Dataset entries |
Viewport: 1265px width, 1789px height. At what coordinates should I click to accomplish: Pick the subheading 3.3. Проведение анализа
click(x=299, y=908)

* * *

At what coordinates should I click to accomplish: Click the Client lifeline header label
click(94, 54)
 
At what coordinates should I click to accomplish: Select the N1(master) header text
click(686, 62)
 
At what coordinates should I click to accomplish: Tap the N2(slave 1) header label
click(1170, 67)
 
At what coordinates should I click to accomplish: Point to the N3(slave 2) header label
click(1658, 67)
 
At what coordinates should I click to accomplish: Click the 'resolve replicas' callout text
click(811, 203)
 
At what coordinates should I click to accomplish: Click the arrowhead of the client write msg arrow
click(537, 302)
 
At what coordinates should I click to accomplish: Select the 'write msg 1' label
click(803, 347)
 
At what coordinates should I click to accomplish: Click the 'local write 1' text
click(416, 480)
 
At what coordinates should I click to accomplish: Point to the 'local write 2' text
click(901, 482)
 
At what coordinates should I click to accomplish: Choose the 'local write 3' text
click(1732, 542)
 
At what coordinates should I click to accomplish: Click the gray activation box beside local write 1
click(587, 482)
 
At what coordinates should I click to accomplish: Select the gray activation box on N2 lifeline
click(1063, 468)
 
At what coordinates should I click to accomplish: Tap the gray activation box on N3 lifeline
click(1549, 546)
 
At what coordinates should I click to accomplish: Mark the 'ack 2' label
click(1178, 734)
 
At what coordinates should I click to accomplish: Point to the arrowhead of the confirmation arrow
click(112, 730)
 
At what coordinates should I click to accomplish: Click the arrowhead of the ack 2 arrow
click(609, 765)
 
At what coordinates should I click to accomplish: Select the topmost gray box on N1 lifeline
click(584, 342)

...

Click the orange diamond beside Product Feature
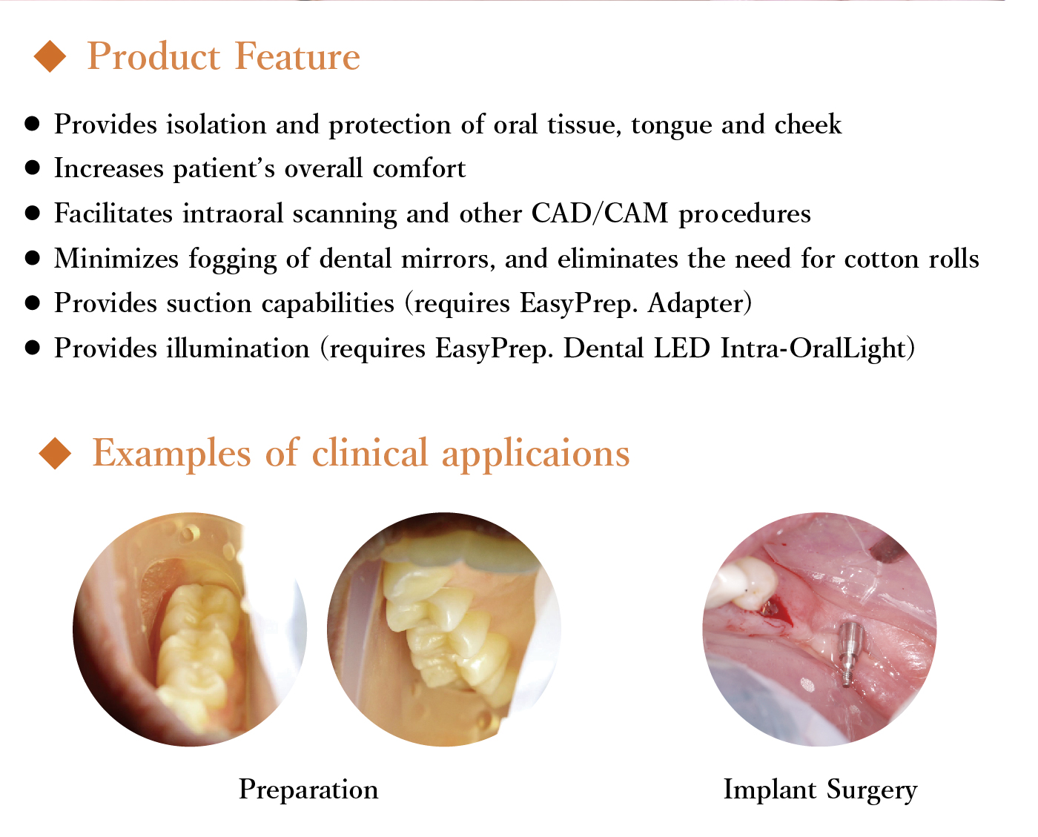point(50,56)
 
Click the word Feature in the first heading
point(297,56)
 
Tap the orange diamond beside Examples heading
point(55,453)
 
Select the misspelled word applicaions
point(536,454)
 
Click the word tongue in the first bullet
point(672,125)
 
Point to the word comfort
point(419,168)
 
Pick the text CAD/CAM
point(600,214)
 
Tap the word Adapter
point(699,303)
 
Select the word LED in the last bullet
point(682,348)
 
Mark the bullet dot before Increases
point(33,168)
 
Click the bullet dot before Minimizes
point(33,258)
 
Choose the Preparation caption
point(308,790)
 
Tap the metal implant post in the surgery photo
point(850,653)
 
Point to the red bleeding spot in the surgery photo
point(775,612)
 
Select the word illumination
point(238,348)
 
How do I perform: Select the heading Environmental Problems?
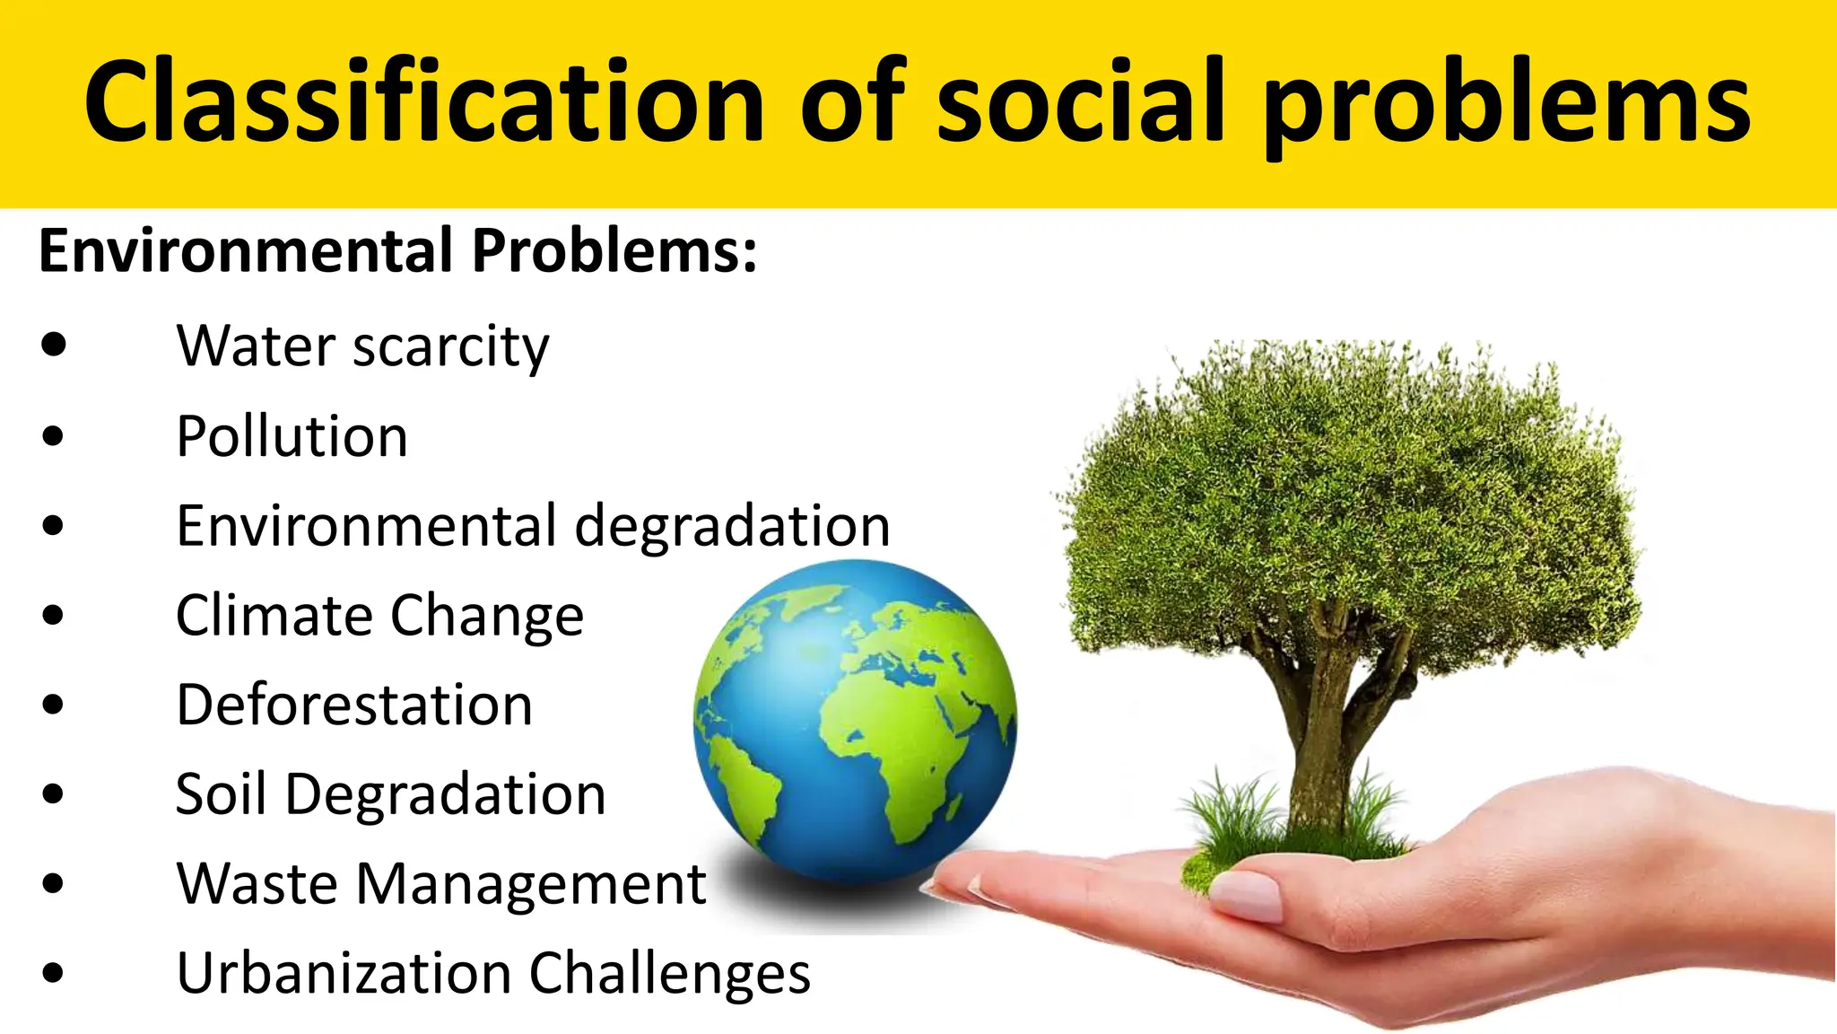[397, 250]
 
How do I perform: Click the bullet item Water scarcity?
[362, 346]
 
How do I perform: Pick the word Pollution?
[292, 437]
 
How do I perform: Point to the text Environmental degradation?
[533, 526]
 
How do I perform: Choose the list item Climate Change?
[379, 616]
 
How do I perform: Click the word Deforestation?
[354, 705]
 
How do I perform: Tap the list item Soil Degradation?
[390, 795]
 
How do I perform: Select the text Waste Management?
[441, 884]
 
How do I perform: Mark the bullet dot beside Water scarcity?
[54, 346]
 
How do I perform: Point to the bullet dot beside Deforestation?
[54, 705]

Problem to solve | Output as a JSON list of strings, one string per line and with blank lines omitted, the lines of the records starting at the line that contains "on N1 lifeline" and ending at the line that contains "click(584, 342)", both included.

Problem solution |
[
  "At what coordinates should I click to accomplish: Select the topmost gray box on N1 lifeline",
  "click(584, 342)"
]